[SUPPLIED DATA — start]

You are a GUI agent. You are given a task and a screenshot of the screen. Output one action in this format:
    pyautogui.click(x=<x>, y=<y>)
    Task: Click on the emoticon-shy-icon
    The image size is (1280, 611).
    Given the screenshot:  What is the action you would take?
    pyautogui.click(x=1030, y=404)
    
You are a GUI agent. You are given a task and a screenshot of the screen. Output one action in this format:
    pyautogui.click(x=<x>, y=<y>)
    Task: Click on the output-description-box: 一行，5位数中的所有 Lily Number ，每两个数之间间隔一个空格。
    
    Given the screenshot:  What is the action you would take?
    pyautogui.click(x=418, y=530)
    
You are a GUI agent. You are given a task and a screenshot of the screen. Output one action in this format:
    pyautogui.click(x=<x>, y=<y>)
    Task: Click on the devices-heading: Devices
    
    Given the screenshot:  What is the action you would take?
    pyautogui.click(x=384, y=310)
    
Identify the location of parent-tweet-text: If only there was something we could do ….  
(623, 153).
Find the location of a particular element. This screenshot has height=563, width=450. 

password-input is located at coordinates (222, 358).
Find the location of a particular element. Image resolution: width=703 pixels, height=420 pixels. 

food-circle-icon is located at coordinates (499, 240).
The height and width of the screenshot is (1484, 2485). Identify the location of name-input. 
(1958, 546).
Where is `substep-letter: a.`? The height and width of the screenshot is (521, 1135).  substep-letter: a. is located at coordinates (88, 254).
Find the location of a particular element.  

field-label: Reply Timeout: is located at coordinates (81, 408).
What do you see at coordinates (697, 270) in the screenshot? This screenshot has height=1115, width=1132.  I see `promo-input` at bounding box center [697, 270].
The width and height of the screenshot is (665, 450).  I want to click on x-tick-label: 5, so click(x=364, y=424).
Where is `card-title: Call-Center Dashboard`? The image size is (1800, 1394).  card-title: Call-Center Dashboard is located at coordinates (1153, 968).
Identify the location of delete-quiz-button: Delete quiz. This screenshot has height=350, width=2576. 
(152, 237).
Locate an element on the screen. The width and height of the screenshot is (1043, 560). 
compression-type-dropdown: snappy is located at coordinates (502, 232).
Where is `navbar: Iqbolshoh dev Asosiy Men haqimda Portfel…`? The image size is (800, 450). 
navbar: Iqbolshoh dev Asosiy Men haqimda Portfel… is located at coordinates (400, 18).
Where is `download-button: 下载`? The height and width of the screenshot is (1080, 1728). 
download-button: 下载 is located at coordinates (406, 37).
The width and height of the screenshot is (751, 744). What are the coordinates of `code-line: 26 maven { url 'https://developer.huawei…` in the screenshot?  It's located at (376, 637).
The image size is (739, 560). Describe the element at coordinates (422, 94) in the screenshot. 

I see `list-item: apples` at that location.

[SUPPLIED DATA — finish]

• YOUR INSTRUCTIONS
Return every line of the rows above that contains the word "Asosiy", matching case exactly.

• EXERCISE ANSWER
Where is `navbar: Iqbolshoh dev Asosiy Men haqimda Portfel…`? The image size is (800, 450). 
navbar: Iqbolshoh dev Asosiy Men haqimda Portfel… is located at coordinates (400, 18).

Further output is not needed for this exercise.